> [OBJECTIVE]
Reproduce the entries below word for word, from the line containing "Toggle reader view for this page" through the line containing "(x=253, y=584)", with both of those lines included and nothing else.

> [RECORDS FOR THIS TASK]
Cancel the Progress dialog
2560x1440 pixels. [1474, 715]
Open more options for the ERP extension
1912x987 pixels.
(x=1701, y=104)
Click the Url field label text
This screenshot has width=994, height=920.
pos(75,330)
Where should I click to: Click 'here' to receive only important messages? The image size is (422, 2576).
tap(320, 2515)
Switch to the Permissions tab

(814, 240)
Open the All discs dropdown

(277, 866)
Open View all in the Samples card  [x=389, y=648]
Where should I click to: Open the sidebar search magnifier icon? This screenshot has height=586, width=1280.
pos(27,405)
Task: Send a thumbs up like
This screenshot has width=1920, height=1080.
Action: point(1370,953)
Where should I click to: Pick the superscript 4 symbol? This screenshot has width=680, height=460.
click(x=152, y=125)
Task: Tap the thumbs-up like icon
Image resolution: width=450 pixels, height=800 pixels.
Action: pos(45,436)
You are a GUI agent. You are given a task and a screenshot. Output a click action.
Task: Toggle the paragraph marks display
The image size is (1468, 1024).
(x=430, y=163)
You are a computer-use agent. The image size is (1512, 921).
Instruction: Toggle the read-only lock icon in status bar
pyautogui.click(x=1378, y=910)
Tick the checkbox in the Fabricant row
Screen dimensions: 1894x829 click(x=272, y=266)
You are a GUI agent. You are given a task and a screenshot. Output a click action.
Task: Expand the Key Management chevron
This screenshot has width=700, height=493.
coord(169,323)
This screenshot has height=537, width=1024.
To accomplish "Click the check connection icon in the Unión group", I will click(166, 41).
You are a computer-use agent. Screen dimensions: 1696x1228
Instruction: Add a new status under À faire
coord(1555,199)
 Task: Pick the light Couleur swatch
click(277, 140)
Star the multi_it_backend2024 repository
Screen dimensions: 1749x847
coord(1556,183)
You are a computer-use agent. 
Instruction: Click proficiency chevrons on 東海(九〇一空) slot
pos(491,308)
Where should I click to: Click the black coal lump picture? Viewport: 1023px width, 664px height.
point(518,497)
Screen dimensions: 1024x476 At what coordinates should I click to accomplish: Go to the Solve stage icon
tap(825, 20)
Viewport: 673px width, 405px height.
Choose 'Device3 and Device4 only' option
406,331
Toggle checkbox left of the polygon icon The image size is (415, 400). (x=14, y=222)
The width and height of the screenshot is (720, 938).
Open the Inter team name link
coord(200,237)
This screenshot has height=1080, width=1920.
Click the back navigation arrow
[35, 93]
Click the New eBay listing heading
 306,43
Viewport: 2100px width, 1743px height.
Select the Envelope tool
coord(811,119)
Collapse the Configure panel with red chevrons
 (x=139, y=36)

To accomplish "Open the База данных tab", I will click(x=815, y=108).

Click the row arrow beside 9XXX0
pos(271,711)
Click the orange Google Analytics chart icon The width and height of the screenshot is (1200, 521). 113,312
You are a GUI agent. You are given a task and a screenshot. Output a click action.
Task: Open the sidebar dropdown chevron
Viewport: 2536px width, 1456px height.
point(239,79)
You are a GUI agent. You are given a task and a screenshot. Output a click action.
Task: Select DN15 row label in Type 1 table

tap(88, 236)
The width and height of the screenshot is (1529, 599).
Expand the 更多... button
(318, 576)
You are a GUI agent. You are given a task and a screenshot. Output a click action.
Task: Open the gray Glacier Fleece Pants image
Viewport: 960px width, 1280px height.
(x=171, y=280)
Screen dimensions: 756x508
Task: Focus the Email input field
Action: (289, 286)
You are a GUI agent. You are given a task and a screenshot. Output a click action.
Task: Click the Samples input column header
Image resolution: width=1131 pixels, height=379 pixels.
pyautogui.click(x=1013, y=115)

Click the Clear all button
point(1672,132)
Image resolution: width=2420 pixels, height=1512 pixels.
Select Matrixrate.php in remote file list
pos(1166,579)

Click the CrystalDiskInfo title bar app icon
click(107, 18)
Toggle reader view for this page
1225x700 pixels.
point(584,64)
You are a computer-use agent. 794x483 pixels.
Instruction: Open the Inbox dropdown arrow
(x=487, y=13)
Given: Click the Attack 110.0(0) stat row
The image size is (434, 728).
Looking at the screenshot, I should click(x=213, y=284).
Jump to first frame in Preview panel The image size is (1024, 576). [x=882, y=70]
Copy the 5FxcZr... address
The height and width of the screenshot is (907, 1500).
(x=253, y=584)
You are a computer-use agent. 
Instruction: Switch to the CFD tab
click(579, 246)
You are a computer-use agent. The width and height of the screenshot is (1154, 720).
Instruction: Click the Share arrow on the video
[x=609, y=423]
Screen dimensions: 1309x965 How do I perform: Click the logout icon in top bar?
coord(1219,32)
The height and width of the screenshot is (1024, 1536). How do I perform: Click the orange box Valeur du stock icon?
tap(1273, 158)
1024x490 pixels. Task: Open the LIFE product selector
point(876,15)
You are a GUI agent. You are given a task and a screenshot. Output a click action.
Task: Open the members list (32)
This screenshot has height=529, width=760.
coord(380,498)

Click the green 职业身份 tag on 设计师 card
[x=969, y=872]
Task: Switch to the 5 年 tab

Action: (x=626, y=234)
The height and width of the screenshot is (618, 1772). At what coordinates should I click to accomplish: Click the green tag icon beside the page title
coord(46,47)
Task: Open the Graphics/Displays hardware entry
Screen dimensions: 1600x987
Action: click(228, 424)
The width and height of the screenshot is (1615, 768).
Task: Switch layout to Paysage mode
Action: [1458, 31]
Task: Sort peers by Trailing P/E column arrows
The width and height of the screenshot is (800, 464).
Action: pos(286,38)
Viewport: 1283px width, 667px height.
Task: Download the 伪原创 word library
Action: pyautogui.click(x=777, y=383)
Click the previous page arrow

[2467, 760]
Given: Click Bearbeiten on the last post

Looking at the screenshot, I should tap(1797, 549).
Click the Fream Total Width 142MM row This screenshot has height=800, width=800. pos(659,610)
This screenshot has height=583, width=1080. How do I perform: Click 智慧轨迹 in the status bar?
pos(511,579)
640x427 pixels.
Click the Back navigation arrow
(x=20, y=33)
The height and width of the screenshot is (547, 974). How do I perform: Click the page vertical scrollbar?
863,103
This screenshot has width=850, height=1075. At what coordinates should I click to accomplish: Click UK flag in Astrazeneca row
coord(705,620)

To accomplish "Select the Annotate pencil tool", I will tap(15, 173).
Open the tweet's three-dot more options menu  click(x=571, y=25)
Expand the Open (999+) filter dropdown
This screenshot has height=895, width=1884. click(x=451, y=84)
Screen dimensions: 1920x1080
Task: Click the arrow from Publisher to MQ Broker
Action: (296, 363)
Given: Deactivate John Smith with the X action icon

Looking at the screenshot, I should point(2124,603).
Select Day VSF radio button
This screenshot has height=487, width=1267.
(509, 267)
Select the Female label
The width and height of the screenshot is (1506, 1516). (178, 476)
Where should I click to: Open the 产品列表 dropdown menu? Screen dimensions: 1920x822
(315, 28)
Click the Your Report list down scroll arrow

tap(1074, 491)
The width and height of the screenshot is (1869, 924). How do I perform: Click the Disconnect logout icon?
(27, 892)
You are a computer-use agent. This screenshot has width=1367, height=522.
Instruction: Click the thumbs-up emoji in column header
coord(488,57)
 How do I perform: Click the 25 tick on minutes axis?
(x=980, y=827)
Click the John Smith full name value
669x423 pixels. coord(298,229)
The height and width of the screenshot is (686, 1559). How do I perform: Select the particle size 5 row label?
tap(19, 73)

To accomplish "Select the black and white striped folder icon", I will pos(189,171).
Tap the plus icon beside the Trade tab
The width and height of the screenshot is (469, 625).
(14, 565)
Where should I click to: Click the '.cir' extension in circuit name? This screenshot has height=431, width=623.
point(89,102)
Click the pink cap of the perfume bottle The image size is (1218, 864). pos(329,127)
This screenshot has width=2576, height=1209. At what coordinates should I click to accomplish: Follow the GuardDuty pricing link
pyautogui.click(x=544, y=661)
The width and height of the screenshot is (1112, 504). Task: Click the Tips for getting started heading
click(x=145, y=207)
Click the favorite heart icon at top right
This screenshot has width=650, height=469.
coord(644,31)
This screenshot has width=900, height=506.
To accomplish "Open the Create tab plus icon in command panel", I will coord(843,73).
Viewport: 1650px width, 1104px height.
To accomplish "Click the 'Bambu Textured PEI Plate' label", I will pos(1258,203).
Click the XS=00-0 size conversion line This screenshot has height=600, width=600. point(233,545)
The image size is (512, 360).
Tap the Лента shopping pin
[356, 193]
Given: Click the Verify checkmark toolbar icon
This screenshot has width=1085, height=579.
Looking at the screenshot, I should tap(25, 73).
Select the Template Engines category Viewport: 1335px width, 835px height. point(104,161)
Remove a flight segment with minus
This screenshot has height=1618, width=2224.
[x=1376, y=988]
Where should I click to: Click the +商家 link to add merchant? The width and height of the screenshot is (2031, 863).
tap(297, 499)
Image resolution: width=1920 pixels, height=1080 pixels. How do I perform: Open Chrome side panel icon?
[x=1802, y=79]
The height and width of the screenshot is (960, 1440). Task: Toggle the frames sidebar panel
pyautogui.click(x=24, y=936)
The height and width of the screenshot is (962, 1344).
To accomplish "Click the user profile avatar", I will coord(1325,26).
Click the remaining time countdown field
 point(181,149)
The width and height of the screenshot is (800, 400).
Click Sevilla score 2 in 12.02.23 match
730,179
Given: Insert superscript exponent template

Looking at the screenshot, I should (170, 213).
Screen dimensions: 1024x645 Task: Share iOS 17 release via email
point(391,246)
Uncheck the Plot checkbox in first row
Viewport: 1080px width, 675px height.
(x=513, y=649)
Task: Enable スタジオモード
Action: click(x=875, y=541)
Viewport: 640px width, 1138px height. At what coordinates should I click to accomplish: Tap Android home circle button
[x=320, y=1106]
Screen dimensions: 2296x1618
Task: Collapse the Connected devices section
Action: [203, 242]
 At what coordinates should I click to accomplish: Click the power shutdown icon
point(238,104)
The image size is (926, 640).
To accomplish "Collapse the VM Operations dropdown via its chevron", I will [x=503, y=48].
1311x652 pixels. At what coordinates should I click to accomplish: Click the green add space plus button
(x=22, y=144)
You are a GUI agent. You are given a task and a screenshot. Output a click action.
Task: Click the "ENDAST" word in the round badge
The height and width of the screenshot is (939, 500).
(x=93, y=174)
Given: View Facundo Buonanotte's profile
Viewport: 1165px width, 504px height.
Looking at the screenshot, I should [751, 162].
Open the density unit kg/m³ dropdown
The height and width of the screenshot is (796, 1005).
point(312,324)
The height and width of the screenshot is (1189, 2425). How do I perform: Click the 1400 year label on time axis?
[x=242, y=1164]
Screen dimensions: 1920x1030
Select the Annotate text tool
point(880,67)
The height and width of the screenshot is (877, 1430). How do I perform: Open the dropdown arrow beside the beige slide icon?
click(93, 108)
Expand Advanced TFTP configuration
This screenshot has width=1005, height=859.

> [WRITTEN ANSWER]
Toggle reader view for this page
1225x700 pixels.
point(584,64)
You are a computer-use agent. 794x483 pixels.
Instruction: Open the Inbox dropdown arrow
(x=487, y=13)
Given: Click the Attack 110.0(0) stat row
The image size is (434, 728).
Looking at the screenshot, I should click(x=213, y=284).
Jump to first frame in Preview panel The image size is (1024, 576). [x=882, y=70]
Copy the 5FxcZr... address
The height and width of the screenshot is (907, 1500).
(x=253, y=584)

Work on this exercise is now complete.